31. Nach den hierzu getroffenen Feststellungen befuhr der Angeklagte am mit seinem Pkw Porsche Cayenne Turbo eine Landstraße. Auf dem Beifahrersitz saß der spätere Geschädigte A. . Nachdem der Angeklagte den in seinem Pkw vor ihm fahrenden Zeugen Au. mehrfach durch dichtes Auffahren bedrängt hatte, weil er dessen Geschwindigkeit von 80-90 km/h als zu gering empfand, überholte er das Fahrzeug des Zeugen Au. mit deutlicher Differenzgeschwindigkeit und gab in der Folge „Vollgas“. Obgleich der Angeklagte die örtlichen Gegebenheiten kannte und er deshalb darum wusste, dass ihm in einiger Entfernung eine Rechtskurve bevorstand, beschloss er die vor ihm liegende Straße einschließlich der Rechtskurve unter bewusster Missachtung der geltenden Höchstgeschwindigkeit von 100 km/h bis zur nächsten Ortschaft mit der maximal zu erreichenden Geschwindigkeit zu befahren. Auf diese Weise wollte der Angeklagte sein zuvor frustriertes Geschwindigkeitsbedürfnis befriedigen sowie seine Fähigkeit demonstrieren, mit dem Fahrzeug auch gefährliche Situationen trotz hoher Geschwindigkeit zu meistern.

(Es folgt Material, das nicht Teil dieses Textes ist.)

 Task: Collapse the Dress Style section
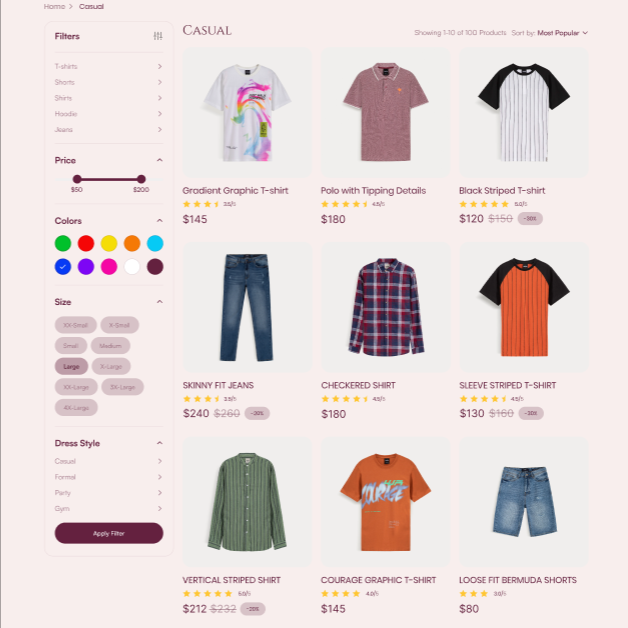tap(160, 443)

Andere Verkehrsteilnehmer und auch sein Mitfahrer waren ihm dabei völlig gleichgültig. In der Folge beschleunigte der Angeklagte sein Fahrzeug auf mindestens 165 km/h. Die maximale Grenzgeschwindigkeit, mit der die Rechtskurve hätte befahren werden können, betrug 130 km/h. Dabei erkannte der Angeklagte, dass er die Kurve aufgrund der Eigengeschwindigkeit nicht auf der rechten Spur durchfahren konnte, und zog deshalb noch vor dem Kurveneingang mit seinem Fahrzeug „leicht nach links“ auf die Gegenfahrbahn. Ihm war zu diesem Zeitpunkt klar, dass die von ihm gefahrene deutlich überhöhte Geschwindigkeit „mit letztlich unkalkulierbarer Wahrscheinlichkeit zu der Gefahr führte“, mit einem Fahrzeug oder einem Straßenbaum zu kollidieren. Hierbei hielt er es für möglich, dass ein solcher Zusammenstoß zum Tode eines Unfallbeteiligten führen könnte. Der Angeklagte war jedoch davon überzeugt, sein Fahrzeug auch bei der gefahrenen hohen Geschwindigkeit sicher beherrschen zu können, und vertraute nicht ausschließbar darauf, dass ein tödlicher Erfolg ausbleiben werde. In der langgezogenen Rechtskurve verloren die Reifen des Fahrzeugs des Angeklagten aufgrund der viel zu hohen Geschwindigkeit die Bodenhaftung. Der Pkw geriet ins Schleudern und prallte gegen einen Straßenbaum. Der Beifahrer des Angeklagten erlitt durch die Kollision schwerste Verletzungen und verstarb noch am Unfallort.
4Dass der Angeklagte die objektiv vorhersehbare Gefährdung des Mitfahrers A. und anderer Verkehrsteilnehmer für Leib und Leben erkannte und billigte, hat die Strafkammer aus der Massivität der Geschwindigkeitsüberschreitung in Bezug auf die zulässige Höchstgeschwindigkeit sowie dem „gleichzeitigen Ausnutzen der Gegenfahrbahn im Kurvenbereich einer baumgesäumten zweispurigen Landstraße“ geschlossen. Dem stehe nicht entgegen, dass er gleichwohl davon ausging, einen Unfall vermeiden zu können.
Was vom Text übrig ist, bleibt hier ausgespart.